Firstly, it means we must resist the temptation to “adapt” and change in order to better conform to the secular society around us. The United Church has been “adapting” for some time now (arguably since it began in 1925); the Anglican Church has been adapting as fast as they could since the 1960s. How well this adaptation is working is apparent from the numbers delivered by the long-faced statisticians: by about 2040 the Anglican Church may have adapted itself out of existence. The Churches which are not declining as catastrophically are the ones which refuse such adaptation—such as our own St. Herman’s here in secular British Columbia, which uses a prayerbook that is (as my wife observed) something like 1400 years old. Besides, our task as a church is not to be successful (as defined by the world and its statisticians), but to be faithful (as defined by Christ). We strive not conform the Church to the world, but conform men and women to Christ.
Secondly, this decline in a merely cultural Christianity is a good thing, because it presents us with a real opportunity. To quote Lewis again, “The fog of ‘religion’ has lifted; the positions and numbers of both armies can be observed; and real shooting is now possible.” Many people have never really heard the Christian message. They imagine that our Gospel consists of saying, “God is nice, and wants you to be nice. Therefore please be nice and respectable, avoid sex as much as possible, don’t swear, and make sure you vote Republican or Conservative. Then you will go to heaven when you die. And remember that everyone who is gay is going to hell.”
Not surprisingly, most people are not impressed by this message. Some are surprised when they learn that the historical Church is not impressed by it either, and that our actual message is quite different. The lifting of the fog and decline in religion offers us a chance to share our real message—the message that God came to live among us and to fight with His back to the wall; that by His cross and rising from the dead He opened up a way for the healing of the cosmos and the transfiguration of the world; that the way to glory is through blood and suffering; and that a new way of living is really possible if only you want it badly enough and are prepared to pay the price.

- - - -

**WHAT IS EXPECTED:** Go on with the passage on church decline and opportunity, beginning right after its final sentence. The lines that come next are not needed for this.

**INFORMATION GIVEN:**
- - - -

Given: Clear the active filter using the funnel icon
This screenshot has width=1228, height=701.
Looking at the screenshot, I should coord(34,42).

- - - -

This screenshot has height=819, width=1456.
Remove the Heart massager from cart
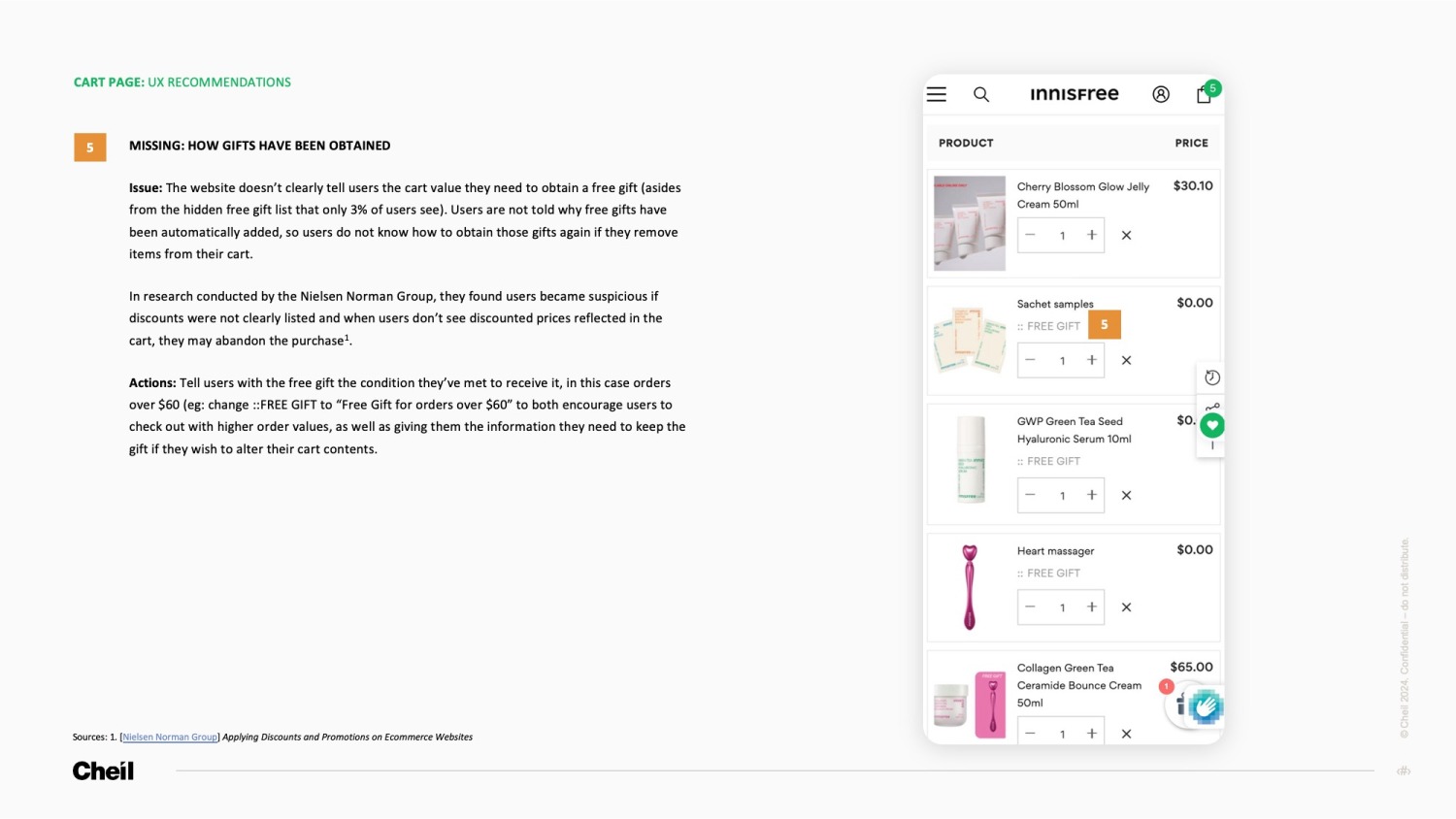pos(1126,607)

- - - -

**RESULT FOR THIS TASK:**
Of course, we must live this message, and not just mouth the words. It begins by creating little islands of joy, hope, love, accountability, and sanity, little communities of people who are different from the world around them. That is, it begins with a healthy parish church. If the parish is striving to be a community of joy and love, there is hope it can spread this saving infection. But if the parish is not—if it is just a club where religious people go when they feel like it—it will decline along with religion. And that will not be a bad thing. Such a parish deserves to decline and die. As the Lord once said, “Every plant which my heavenly Father has not planted will be rooted up” (Matthew 15:13).
Good observation Father. I have often wondered about the reasoning of denominations that adapt to the zeitgeist? It doesn’t make sense and doesn’t attract people.
If the Church is as of the world, what the point in going? I may as well go shopping or spend my Sunday in the pub.
Present difficulties worldwide are showing up the true colours of many organisations. Light is reflected and not diffused any longer. The internet can be a blessing to those with discernment
Father, what if a parish is mainly a club of religious people, but there are five faithful people there, praying and interceding, does it still deserve to die?
If that church is the only one available, what should one do?
Obviously an individual must take whatever options are available. But the long-term prospects for the parish are not good.
https://store.ancientfaith.com/the-gospel-of-matthew/ page 246
I remember Fr. Farley writing that when Christ’s disciples “are gathered together in solemn assembly as His Church, He will be present in their midst, even if that gathring be only two or three of them. Even if the local Church is that small, the Presence of Christ goes with it.”
Our Lord has His plan for those “five faithful” prayer warriors/intercessors.